While Satanists do not actually worship a supernatural being from the Bible, they use Satan as a symbol of their rebellion — a socio-political counter myth. As one member explains, “Invoking Satan is no longer choosing apathy over action and perpetuating our own repression.” As another explains, it means “looking out for the other, because we are the other”.
In our not so distant past during the Satanic Panic of the 80s and 90s, people were often accused of satanic crimes. As ridiculous as much of the hysteria seems in retrospect, it ruined many people’s lives. As innocent victims were persecuted, real atrocities and evils were being committed in secret by the ‘moral’ foundation of society. The fear and hatred was merely a projection of the sins of the accusers. There was no Satanic evil. The real evil was in the witch hunt itself.

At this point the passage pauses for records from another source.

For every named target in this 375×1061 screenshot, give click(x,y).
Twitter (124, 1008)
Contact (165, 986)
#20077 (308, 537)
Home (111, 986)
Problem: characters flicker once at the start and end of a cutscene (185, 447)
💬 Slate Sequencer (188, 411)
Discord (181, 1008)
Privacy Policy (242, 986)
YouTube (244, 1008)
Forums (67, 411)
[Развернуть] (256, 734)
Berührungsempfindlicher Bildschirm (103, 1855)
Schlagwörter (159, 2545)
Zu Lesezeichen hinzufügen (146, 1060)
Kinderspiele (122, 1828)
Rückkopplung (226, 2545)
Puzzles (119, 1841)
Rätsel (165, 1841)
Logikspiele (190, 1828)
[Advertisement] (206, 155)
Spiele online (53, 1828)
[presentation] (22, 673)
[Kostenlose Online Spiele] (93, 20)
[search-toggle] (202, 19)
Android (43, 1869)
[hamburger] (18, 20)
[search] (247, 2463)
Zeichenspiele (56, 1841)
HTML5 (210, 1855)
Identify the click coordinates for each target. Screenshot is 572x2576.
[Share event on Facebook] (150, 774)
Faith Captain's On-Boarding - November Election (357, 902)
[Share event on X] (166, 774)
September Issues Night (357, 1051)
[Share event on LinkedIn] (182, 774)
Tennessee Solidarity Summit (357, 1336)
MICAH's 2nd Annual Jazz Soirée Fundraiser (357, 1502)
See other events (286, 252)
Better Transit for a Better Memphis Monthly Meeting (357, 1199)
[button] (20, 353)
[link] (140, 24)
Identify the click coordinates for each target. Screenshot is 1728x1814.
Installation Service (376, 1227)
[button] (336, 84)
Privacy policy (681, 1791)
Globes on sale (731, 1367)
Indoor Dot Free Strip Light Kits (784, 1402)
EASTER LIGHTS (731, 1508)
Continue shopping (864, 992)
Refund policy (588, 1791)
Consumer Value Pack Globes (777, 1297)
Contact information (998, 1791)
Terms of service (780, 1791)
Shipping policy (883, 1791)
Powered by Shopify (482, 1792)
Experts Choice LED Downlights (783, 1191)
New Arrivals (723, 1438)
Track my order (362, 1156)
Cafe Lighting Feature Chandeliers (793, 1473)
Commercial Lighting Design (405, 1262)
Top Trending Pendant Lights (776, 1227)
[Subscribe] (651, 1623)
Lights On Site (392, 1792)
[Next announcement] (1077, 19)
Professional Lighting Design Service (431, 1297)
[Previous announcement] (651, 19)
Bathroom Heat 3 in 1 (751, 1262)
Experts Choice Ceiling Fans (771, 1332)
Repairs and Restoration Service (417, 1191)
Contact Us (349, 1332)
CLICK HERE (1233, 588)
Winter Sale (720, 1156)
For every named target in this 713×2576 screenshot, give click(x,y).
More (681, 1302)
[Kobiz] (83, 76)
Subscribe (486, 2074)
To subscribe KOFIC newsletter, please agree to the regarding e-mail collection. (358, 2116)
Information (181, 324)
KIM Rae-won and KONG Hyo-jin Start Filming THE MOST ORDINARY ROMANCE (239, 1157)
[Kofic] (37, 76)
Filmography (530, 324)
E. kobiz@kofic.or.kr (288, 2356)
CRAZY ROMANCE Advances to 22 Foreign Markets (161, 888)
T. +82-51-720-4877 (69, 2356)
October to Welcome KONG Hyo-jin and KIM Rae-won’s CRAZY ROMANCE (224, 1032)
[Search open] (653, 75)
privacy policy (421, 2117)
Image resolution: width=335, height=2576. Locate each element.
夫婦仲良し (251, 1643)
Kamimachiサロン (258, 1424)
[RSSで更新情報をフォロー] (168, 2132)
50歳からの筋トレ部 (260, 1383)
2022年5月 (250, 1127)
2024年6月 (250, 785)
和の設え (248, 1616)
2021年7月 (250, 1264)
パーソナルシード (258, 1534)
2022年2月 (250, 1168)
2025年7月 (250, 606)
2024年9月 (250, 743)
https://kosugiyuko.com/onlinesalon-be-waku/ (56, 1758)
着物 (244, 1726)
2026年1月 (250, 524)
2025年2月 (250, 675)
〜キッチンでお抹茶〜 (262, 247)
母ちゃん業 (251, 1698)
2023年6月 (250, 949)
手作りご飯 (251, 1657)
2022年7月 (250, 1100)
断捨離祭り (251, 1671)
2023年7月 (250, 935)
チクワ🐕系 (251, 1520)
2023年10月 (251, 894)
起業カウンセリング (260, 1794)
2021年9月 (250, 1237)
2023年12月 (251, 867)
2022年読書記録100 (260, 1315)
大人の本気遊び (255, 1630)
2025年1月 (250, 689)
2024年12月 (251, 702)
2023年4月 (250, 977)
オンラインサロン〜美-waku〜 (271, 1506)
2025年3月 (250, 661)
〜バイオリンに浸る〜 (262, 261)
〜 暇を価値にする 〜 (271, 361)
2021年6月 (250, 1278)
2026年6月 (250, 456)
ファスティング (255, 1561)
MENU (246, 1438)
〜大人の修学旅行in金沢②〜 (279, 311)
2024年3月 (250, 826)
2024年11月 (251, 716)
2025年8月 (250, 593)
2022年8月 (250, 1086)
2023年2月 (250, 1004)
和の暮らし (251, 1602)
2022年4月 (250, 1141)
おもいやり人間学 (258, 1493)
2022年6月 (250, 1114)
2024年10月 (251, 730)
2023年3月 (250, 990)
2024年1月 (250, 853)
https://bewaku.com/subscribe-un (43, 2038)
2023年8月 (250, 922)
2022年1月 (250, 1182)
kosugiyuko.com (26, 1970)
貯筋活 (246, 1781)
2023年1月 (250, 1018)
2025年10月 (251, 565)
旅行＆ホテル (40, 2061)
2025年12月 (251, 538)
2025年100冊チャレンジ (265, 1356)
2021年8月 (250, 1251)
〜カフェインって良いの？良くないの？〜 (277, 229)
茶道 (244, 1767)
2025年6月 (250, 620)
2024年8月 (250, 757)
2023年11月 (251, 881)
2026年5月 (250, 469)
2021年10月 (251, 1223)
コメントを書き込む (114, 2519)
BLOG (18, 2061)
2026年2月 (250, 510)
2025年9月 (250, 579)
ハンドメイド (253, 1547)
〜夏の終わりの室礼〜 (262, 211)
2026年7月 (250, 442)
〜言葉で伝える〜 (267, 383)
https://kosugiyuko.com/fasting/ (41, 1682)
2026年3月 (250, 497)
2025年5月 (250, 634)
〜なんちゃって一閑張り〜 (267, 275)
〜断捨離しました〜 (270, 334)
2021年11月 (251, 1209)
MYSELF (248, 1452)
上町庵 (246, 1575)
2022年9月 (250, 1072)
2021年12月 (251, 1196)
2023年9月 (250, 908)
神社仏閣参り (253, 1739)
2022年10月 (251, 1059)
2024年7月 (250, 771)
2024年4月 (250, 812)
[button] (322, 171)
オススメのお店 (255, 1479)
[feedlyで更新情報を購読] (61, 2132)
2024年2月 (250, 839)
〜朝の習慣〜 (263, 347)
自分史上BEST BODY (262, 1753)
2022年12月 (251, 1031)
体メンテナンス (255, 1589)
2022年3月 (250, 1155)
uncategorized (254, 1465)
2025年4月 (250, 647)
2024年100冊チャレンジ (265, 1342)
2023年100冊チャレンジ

It’s a chilling parallel to the horrors of the Salem Witch Trials, which may explain why TST came out in such strong support of Robert Eggers’ feminist film The Witch. But Lucien points out one sobering distinction between the two dark points in American history. After the Salem Witch trials, he explains, there was an apology and a public recognition of guilt. “Nothing like that occurred after the Satanic Panic.”
While TST’s public displays are often quite theatrical and infused with humor, the soul of the church is a sincere and unwavering commitment to social and political justice that has empowered thousands of people around the world. These often misunderstood outsiders are much closer to saviors than sinners — and they’re on a crusade to make the world a better place.
Lane would like audiences who see HAIL SATAN? to feel as inspired as she did while making it. “I’d love for viewers to realize that you can make a really big impact on people’s lives without lots of money, or political influence, or powerful connections,” she says. “In the end, the most surprising part of this whole experience was discovering just how profoundly inspiring their story is.”
I, for one, was just as inspired and cannot recommend this beautifully made and thought-provoking documentary enough. See this film. Hail Satan!